WHAT THIS TASK INVOLVES – Please copy every line of the records below without any changes.

SUPPLIED ENTRIES –
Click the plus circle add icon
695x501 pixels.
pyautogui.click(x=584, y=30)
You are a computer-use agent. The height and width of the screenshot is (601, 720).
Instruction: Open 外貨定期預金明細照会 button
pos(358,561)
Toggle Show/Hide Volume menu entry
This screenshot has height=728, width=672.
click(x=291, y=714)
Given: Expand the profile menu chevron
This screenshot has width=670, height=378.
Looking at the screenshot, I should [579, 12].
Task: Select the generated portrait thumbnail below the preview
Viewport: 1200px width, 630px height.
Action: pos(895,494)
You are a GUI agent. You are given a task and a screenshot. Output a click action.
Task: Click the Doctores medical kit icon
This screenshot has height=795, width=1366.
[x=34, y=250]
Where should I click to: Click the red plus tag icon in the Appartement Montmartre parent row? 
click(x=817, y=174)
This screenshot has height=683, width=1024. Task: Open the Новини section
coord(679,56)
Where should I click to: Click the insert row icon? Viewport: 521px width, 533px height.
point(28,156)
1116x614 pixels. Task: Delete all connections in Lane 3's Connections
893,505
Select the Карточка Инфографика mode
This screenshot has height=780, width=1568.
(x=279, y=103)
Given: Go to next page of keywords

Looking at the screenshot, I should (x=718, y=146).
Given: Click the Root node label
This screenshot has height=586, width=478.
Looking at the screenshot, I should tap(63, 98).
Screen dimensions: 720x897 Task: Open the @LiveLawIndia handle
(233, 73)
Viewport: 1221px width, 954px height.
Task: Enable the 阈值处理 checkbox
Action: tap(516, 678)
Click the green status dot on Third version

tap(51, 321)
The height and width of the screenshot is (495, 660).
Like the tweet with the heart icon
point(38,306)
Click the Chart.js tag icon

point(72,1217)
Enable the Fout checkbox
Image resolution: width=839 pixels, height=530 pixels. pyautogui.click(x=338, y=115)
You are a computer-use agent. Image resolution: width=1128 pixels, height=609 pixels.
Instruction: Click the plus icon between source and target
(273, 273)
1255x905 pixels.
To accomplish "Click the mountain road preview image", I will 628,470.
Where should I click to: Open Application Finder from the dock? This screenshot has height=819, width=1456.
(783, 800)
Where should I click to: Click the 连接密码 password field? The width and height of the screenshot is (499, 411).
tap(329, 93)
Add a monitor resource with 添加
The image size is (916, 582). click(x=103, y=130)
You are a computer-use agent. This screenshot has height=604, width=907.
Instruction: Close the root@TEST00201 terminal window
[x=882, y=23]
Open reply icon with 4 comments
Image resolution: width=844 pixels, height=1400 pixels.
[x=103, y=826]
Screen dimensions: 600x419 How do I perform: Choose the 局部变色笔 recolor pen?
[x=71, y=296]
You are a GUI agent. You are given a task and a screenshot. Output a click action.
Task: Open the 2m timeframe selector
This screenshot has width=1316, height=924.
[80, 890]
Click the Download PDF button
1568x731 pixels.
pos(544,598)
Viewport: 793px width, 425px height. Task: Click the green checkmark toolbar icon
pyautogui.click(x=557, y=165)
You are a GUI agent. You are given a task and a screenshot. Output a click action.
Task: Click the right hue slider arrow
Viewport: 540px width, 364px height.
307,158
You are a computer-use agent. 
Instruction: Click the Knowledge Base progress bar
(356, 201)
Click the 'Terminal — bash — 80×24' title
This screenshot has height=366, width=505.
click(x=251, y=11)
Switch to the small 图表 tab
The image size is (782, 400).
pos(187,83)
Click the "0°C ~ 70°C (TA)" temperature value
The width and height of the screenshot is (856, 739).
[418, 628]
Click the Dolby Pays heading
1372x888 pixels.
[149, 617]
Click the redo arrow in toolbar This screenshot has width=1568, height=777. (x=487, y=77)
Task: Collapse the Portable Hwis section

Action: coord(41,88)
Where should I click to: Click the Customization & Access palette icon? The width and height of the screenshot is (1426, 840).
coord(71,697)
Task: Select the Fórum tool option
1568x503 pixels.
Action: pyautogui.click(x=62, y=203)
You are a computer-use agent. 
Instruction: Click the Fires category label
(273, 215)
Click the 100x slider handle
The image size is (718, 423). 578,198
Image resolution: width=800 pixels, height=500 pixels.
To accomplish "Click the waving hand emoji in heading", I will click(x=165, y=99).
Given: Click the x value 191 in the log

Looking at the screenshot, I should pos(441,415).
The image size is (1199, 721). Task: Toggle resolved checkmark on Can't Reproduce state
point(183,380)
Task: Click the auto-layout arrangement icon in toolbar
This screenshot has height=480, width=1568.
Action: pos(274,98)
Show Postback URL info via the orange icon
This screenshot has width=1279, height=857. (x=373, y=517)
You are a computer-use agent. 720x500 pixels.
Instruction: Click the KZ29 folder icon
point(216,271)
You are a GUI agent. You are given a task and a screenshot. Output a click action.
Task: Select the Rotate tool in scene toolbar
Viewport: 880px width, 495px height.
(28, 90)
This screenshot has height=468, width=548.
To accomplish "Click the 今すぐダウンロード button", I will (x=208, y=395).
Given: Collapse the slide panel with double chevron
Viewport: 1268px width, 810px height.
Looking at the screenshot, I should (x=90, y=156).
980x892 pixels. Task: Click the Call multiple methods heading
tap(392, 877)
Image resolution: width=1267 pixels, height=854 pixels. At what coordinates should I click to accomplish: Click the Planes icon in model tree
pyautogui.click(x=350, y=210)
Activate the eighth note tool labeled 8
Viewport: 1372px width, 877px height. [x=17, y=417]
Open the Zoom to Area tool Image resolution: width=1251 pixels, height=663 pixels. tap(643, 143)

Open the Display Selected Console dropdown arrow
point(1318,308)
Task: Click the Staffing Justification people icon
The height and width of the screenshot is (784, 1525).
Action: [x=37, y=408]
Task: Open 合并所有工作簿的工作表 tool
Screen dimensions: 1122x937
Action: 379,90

WRITTEN RESPONSE –
Click the plus circle add icon
695x501 pixels.
pyautogui.click(x=584, y=30)
You are a computer-use agent. The height and width of the screenshot is (601, 720).
Instruction: Open 外貨定期預金明細照会 button
pos(358,561)
Toggle Show/Hide Volume menu entry
This screenshot has height=728, width=672.
click(x=291, y=714)
Given: Expand the profile menu chevron
This screenshot has width=670, height=378.
Looking at the screenshot, I should [579, 12].
Task: Select the generated portrait thumbnail below the preview
Viewport: 1200px width, 630px height.
Action: pos(895,494)
You are a GUI agent. You are given a task and a screenshot. Output a click action.
Task: Click the Doctores medical kit icon
This screenshot has height=795, width=1366.
[x=34, y=250]
Where should I click to: Click the red plus tag icon in the Appartement Montmartre parent row? 
click(x=817, y=174)
This screenshot has height=683, width=1024. Task: Open the Новини section
coord(679,56)
Where should I click to: Click the insert row icon? Viewport: 521px width, 533px height.
point(28,156)
1116x614 pixels. Task: Delete all connections in Lane 3's Connections
893,505
Select the Карточка Инфографика mode
This screenshot has height=780, width=1568.
(x=279, y=103)
Given: Go to next page of keywords

Looking at the screenshot, I should (x=718, y=146).
Given: Click the Root node label
This screenshot has height=586, width=478.
Looking at the screenshot, I should tap(63, 98).
Screen dimensions: 720x897 Task: Open the @LiveLawIndia handle
(233, 73)
Viewport: 1221px width, 954px height.
Task: Enable the 阈值处理 checkbox
Action: tap(516, 678)
Click the green status dot on Third version

tap(51, 321)
The height and width of the screenshot is (495, 660).
Like the tweet with the heart icon
point(38,306)
Click the Chart.js tag icon

point(72,1217)
Enable the Fout checkbox
Image resolution: width=839 pixels, height=530 pixels. pyautogui.click(x=338, y=115)
You are a computer-use agent. Image resolution: width=1128 pixels, height=609 pixels.
Instruction: Click the plus icon between source and target
(273, 273)
1255x905 pixels.
To accomplish "Click the mountain road preview image", I will 628,470.
Where should I click to: Open Application Finder from the dock? This screenshot has height=819, width=1456.
(783, 800)
Where should I click to: Click the 连接密码 password field? The width and height of the screenshot is (499, 411).
tap(329, 93)
Add a monitor resource with 添加
The image size is (916, 582). click(x=103, y=130)
You are a computer-use agent. This screenshot has height=604, width=907.
Instruction: Close the root@TEST00201 terminal window
[x=882, y=23]
Open reply icon with 4 comments
Image resolution: width=844 pixels, height=1400 pixels.
[x=103, y=826]
Screen dimensions: 600x419 How do I perform: Choose the 局部变色笔 recolor pen?
[x=71, y=296]
You are a GUI agent. You are given a task and a screenshot. Output a click action.
Task: Open the 2m timeframe selector
This screenshot has width=1316, height=924.
[80, 890]
Click the Download PDF button
1568x731 pixels.
pos(544,598)
Viewport: 793px width, 425px height. Task: Click the green checkmark toolbar icon
pyautogui.click(x=557, y=165)
You are a GUI agent. You are given a task and a screenshot. Output a click action.
Task: Click the right hue slider arrow
Viewport: 540px width, 364px height.
307,158
You are a computer-use agent. 
Instruction: Click the Knowledge Base progress bar
(356, 201)
Click the 'Terminal — bash — 80×24' title
This screenshot has height=366, width=505.
click(x=251, y=11)
Switch to the small 图表 tab
The image size is (782, 400).
pos(187,83)
Click the "0°C ~ 70°C (TA)" temperature value
The width and height of the screenshot is (856, 739).
[418, 628]
Click the Dolby Pays heading
1372x888 pixels.
[149, 617]
Click the redo arrow in toolbar This screenshot has width=1568, height=777. (x=487, y=77)
Task: Collapse the Portable Hwis section

Action: coord(41,88)
Where should I click to: Click the Customization & Access palette icon? The width and height of the screenshot is (1426, 840).
coord(71,697)
Task: Select the Fórum tool option
1568x503 pixels.
Action: pyautogui.click(x=62, y=203)
You are a computer-use agent. 
Instruction: Click the Fires category label
(273, 215)
Click the 100x slider handle
The image size is (718, 423). 578,198
Image resolution: width=800 pixels, height=500 pixels.
To accomplish "Click the waving hand emoji in heading", I will click(x=165, y=99).
Given: Click the x value 191 in the log

Looking at the screenshot, I should pos(441,415).
The image size is (1199, 721). Task: Toggle resolved checkmark on Can't Reproduce state
point(183,380)
Task: Click the auto-layout arrangement icon in toolbar
This screenshot has height=480, width=1568.
Action: pos(274,98)
Show Postback URL info via the orange icon
This screenshot has width=1279, height=857. (x=373, y=517)
You are a computer-use agent. 720x500 pixels.
Instruction: Click the KZ29 folder icon
point(216,271)
You are a GUI agent. You are given a task and a screenshot. Output a click action.
Task: Select the Rotate tool in scene toolbar
Viewport: 880px width, 495px height.
(28, 90)
This screenshot has height=468, width=548.
To accomplish "Click the 今すぐダウンロード button", I will (x=208, y=395).
Given: Collapse the slide panel with double chevron
Viewport: 1268px width, 810px height.
Looking at the screenshot, I should (x=90, y=156).
980x892 pixels. Task: Click the Call multiple methods heading
tap(392, 877)
Image resolution: width=1267 pixels, height=854 pixels. At what coordinates should I click to accomplish: Click the Planes icon in model tree
pyautogui.click(x=350, y=210)
Activate the eighth note tool labeled 8
Viewport: 1372px width, 877px height. [x=17, y=417]
Open the Zoom to Area tool Image resolution: width=1251 pixels, height=663 pixels. tap(643, 143)

Open the Display Selected Console dropdown arrow
point(1318,308)
Task: Click the Staffing Justification people icon
The height and width of the screenshot is (784, 1525).
Action: [x=37, y=408]
Task: Open 合并所有工作簿的工作表 tool
Screen dimensions: 1122x937
Action: 379,90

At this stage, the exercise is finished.